— Start of EXCERPT PROVIDED —

# unsprezece / unasprezece ?



## wanipa

Salut!

We've got doisprezece for male and douăsprezece for female.

Have we got unsprezece for male and unasprezece for female?

Mulţumesc foarte!


----------



## beenni

There's only a m/f for 11 (unsprezece).


----------



## wanipa

OK, thanks a lot!

Is it possible to use doisprezece for female?

For instance: doisprezece doamne


----------



## beenni

I'm afraid you can't. The correct forms are: "doisprezece domni" and "douăsprezece doamne".

There's an exception: "ora douăsprezece/doisprezece”. In the area where I grew up it is completely uncommon this disagreement but in high school I had colleagues from some other areas of the country who used to say “ora doisprezece”. Then, I found out this is not incorrect. Nevertheless, use “douăsprezece” with a feminine noun. 

Best!


----------



## wanipa

Great!

Thanks a lot and nice weekend!


----------



## féebleue

beenni said:


> There's an exception: "ora douăsprezece/doisprezece”. In the area where I grew up it is completely uncommon this disagreement but in high school I had colleagues from some other areas of the country who used to say “ora doisprezece”. Then, I found out this is not incorrect.



I disagree. According to DOOM2 (the official dictionary of the Academy), you must use the feminine form („douăsprezece”) in this context, which is normal, since „oră” is feminine. That being said, many people do say „ora doisprezece”, but it is wrong.


----------



## wanipa

Thanks! I think I've got that.

But I've now got an attached question.

— End of EXCERPT PROVIDED —

• SET TASK A: From the forum thread on Romanian numerals, list every distinct Romanian number word that appears.
• SET TASK B:
Answer these questions about the forum thread on Romanian numerals:
(i) According to beenni, how many forms does 11 have for masculine and feminine?
(ii) Which two phrases does beenni give as the correct forms for twelve men and twelve women?
(iii) Which dictionary does féebleue cite?
• SET TASK C: Carry the forum thread on Romanian numerals forward from its last post.

— Start of DATA PROVIDED —

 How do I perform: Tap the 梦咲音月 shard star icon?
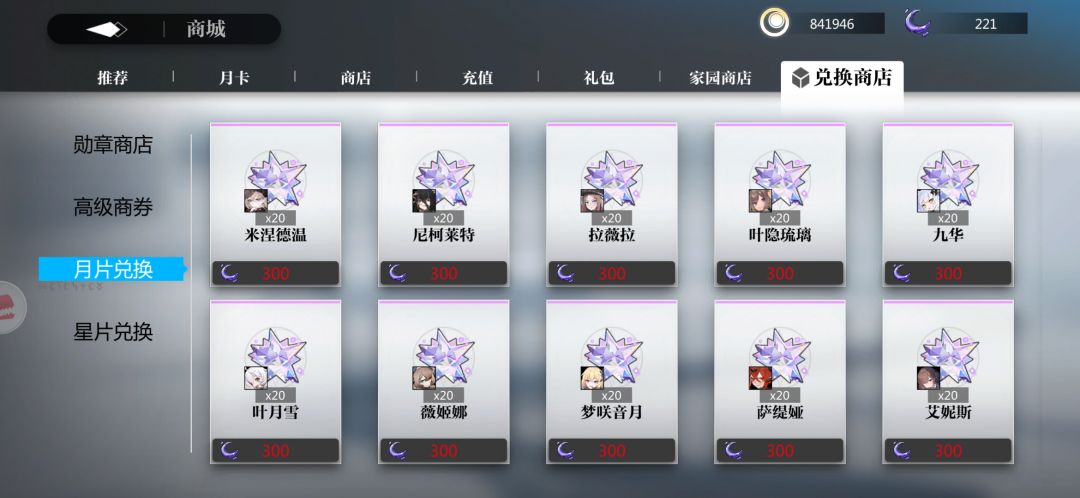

— End of DATA PROVIDED —

• RIGHT ANSWER A: unsprezece, unasprezece, doisprezece, douăsprezece

• RIGHT ANSWER B:
(i) Only one, unsprezece, used for both masculine and feminine.
(ii) "doisprezece domni" and "douăsprezece doamne"
(iii) DOOM2, the official dictionary of the Academy

• RIGHT ANSWER C:
For male, we use: douăzeci şi doi de destudenţi
For female, we use: douăzeci şi două de destudente
For neutral, we use mixed:
douăzeci şi unu de stilouri (douăzeci şi una de stilouri = wrong)
douăzeci şi două de stilouri (douăzeci şi doi de stilouri = wrong)
and
unsprezece stilouri

But which one below is correct?
doisprezece stilouri
douăsprezece stilouri


----------



## féebleue

wanipa said:


> For male, we use: douăzeci şi doi de destudenţi studenți
> For female, we use: douăzeci şi două de destudente studente (you've already added the preposition ”de” before the word, no need to stick it to the word as well)
> For neutral, we use mixed:
> douăzeci şi unu de stilouri (douăzeci şi una de stilouri = wrong)
> douăzeci şi două de stilouri (douăzeci şi doi de stilouri = wrong)
> and
> unsprezece stilouri
> 
> But which one below is correct?
> doisprezece stilouri
> douăsprezece stilouri



Basically, neutral words use the masculine form in singular (un stilou, treizeci și unu de stilouri etc.)
and the feminine form in plural (două stilouri, douăsprezece stilouri, treizeci și două de stilouri etc.)

Your confusion probably stems from the fact that a composite numeral, such as 22, 32 etc. requires a plural form of the noun (stilouri), so you would expect the numeral to use the feminine form. However, the „unu” in 21, 31 etc. refers to _one_ pen (singular), so you have to use the numeral's masculine form, while the „două” in 12, 22, 32 etc. refers to _two _pens (plural), so you have to use the numeral's feminine form.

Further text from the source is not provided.